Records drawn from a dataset
=-=-=
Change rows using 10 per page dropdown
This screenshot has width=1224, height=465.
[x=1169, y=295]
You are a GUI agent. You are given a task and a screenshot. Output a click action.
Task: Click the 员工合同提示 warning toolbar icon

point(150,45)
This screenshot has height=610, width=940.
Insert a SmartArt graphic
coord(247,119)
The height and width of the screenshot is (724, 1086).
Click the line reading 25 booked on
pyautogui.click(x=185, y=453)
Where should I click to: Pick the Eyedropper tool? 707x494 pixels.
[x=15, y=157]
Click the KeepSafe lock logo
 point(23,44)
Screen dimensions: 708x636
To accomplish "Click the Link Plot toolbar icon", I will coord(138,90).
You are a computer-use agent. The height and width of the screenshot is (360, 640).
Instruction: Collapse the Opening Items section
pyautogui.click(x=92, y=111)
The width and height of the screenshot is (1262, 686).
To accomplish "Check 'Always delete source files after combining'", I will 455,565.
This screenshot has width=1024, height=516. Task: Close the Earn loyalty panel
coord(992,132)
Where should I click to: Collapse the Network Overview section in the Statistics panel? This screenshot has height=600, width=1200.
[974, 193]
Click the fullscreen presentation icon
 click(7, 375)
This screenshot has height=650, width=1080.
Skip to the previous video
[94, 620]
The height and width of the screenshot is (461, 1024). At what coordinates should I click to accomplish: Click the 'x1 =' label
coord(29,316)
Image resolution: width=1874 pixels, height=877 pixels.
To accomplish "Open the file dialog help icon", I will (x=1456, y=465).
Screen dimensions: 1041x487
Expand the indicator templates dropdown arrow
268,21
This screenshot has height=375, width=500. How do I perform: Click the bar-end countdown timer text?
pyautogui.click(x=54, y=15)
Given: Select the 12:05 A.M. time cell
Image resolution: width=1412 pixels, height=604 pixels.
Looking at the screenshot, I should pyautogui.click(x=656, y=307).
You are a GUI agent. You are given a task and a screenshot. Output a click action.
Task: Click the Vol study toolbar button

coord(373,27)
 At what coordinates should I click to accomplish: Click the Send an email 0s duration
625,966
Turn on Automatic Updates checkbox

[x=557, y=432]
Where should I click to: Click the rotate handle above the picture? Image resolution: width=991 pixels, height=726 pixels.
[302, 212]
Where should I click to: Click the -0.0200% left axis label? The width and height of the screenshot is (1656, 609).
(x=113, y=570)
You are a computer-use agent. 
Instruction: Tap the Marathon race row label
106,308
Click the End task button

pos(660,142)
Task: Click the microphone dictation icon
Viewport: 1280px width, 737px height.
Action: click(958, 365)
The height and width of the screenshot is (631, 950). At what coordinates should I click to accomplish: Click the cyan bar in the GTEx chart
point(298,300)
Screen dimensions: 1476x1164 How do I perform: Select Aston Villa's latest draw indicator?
=-=-=
WHAT IS REQUIRED:
Which lines above include the word "Select"? Return each one.

PROBLEM SOLUTION:
Given: Select the 12:05 A.M. time cell
Screen dimensions: 1476x1164 How do I perform: Select Aston Villa's latest draw indicator?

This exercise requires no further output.